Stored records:
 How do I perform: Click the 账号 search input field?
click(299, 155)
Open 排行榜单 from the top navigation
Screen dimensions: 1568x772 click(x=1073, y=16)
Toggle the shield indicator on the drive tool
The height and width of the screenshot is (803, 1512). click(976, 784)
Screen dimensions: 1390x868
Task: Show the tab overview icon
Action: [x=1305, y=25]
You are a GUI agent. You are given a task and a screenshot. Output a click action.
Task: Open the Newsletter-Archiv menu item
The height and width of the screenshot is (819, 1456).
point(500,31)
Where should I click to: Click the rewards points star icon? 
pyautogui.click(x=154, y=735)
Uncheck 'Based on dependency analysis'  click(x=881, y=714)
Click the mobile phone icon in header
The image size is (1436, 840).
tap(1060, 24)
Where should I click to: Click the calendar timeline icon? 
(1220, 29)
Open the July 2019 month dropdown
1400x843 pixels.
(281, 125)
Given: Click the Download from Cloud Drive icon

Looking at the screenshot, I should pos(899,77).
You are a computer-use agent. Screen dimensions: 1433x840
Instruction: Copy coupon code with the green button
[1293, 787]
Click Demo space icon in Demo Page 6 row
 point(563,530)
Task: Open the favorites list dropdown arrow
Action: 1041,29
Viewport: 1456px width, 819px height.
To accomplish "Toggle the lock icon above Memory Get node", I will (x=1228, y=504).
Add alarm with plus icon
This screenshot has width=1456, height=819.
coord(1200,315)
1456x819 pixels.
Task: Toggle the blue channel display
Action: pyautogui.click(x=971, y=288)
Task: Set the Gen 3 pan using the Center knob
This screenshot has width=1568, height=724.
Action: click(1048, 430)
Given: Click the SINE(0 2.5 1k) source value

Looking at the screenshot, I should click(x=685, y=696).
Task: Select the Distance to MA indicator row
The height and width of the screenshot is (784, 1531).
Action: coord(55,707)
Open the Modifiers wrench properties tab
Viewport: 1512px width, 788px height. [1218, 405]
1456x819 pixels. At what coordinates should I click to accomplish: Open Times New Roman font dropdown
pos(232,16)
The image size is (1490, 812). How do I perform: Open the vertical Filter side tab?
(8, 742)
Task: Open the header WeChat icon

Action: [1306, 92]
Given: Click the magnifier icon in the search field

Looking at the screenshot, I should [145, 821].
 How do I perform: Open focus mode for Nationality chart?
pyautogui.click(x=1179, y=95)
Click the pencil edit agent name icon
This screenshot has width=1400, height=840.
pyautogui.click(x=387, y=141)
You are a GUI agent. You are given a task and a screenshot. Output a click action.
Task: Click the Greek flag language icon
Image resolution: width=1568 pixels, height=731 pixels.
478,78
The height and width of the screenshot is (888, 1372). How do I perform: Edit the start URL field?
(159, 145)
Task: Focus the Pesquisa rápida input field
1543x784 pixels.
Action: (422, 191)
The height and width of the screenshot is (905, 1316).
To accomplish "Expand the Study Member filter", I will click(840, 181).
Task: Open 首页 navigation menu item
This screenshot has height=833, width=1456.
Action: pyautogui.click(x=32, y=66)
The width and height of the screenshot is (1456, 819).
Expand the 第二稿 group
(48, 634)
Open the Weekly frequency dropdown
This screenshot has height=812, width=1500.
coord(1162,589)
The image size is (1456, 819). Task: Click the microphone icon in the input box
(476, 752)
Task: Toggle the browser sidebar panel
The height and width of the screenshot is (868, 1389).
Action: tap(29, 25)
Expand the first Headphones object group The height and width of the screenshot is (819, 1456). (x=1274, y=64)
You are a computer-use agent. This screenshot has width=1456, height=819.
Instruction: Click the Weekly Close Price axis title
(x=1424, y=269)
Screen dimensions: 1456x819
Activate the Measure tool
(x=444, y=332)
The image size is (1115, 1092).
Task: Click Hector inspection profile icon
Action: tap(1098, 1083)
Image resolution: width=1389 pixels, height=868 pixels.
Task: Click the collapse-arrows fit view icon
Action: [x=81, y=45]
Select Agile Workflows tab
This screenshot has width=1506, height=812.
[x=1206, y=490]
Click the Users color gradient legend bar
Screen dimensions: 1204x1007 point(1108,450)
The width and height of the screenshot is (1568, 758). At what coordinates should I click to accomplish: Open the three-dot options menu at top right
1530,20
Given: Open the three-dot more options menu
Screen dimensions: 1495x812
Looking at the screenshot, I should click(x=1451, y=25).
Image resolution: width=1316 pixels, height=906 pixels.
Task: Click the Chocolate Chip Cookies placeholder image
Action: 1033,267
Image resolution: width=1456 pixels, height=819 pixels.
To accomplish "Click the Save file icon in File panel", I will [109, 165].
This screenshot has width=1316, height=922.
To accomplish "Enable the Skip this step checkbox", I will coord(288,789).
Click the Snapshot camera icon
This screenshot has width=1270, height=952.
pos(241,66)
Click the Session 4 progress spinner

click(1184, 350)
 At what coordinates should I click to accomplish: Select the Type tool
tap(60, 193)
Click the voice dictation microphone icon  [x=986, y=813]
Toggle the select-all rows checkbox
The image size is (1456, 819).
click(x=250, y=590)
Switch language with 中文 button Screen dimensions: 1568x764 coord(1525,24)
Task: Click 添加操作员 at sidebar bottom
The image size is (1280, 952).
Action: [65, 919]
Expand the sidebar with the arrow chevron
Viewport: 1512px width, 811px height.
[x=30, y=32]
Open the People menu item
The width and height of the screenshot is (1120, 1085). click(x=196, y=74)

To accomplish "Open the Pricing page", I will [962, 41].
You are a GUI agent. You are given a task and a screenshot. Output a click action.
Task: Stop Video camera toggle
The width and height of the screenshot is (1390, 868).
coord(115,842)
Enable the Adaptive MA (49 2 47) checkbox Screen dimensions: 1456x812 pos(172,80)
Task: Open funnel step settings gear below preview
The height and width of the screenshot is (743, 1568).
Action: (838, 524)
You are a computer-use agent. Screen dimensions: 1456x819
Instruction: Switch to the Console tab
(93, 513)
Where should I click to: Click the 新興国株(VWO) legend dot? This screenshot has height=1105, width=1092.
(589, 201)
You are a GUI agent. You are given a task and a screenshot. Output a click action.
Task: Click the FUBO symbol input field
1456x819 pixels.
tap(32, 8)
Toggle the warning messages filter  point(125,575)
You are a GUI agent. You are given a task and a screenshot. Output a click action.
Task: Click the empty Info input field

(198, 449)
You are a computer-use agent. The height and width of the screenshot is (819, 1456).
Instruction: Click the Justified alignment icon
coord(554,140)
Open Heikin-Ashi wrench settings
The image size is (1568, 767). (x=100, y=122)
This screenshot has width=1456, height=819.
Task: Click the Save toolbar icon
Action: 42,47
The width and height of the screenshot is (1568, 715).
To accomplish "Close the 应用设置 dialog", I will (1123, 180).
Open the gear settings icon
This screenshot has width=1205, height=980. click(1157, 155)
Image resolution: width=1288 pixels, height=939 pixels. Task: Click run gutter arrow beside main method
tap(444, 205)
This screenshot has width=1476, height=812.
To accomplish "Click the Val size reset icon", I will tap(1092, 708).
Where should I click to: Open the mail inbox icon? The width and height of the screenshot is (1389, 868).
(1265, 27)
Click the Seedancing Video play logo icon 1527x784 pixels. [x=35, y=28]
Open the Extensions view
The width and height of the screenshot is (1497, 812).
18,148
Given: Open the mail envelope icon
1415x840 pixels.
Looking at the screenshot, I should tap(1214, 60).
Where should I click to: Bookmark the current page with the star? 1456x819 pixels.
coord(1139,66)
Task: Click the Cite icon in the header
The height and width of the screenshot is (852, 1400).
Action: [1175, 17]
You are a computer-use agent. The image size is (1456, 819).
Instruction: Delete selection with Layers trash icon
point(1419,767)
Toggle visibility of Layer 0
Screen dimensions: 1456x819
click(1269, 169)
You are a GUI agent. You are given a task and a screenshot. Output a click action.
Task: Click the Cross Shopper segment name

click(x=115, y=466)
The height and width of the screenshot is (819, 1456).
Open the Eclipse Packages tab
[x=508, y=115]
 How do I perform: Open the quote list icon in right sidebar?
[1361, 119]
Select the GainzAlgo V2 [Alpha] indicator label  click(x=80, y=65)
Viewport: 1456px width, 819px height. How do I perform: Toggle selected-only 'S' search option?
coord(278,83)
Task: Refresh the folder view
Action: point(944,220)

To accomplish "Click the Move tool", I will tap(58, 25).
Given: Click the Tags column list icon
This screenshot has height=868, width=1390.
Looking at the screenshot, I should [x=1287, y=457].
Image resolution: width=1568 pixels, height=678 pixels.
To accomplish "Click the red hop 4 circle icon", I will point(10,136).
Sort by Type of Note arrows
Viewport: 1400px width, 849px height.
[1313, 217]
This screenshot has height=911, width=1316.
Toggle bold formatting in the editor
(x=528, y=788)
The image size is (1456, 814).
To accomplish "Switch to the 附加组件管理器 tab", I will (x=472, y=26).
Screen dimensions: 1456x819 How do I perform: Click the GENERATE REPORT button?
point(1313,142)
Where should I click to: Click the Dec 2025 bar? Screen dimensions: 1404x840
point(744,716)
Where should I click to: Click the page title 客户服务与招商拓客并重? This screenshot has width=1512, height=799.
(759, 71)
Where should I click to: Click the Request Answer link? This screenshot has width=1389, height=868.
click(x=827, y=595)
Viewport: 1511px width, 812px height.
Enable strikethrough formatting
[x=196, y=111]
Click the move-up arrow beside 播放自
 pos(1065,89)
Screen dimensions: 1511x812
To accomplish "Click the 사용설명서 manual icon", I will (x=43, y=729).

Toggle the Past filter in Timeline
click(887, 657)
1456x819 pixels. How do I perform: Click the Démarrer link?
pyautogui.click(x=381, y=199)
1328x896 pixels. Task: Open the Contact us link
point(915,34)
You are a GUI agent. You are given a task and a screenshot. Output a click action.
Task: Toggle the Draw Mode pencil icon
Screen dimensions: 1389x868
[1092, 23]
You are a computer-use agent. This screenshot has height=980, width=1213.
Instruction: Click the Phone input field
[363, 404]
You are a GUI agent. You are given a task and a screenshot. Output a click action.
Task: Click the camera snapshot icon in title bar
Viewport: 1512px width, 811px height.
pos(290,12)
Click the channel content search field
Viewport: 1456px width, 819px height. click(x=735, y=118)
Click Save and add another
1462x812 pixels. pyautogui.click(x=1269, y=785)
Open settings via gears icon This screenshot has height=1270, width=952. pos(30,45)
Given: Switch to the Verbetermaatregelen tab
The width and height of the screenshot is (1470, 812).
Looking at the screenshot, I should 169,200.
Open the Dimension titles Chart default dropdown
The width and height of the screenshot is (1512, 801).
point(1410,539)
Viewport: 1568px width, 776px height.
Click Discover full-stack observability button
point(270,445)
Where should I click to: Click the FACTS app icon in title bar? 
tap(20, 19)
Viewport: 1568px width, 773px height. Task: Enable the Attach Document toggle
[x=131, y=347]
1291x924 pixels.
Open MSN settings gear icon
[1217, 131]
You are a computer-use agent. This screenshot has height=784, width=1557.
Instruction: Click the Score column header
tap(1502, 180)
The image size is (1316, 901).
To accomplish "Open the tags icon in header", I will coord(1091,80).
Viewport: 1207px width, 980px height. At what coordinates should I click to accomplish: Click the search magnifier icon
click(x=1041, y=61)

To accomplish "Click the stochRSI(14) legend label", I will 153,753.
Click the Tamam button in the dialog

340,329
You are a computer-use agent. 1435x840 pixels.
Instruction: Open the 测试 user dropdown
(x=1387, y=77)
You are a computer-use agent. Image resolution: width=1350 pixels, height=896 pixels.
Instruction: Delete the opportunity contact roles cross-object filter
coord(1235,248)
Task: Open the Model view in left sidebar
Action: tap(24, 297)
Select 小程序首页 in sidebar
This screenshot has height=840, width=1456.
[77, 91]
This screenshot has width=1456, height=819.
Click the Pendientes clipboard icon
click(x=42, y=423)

Work request: Among the lines above, list those that contain the word "panel".

Your solution:
Task: Toggle the browser sidebar panel
To accomplish "Click the Save file icon in File panel", I will [109, 165].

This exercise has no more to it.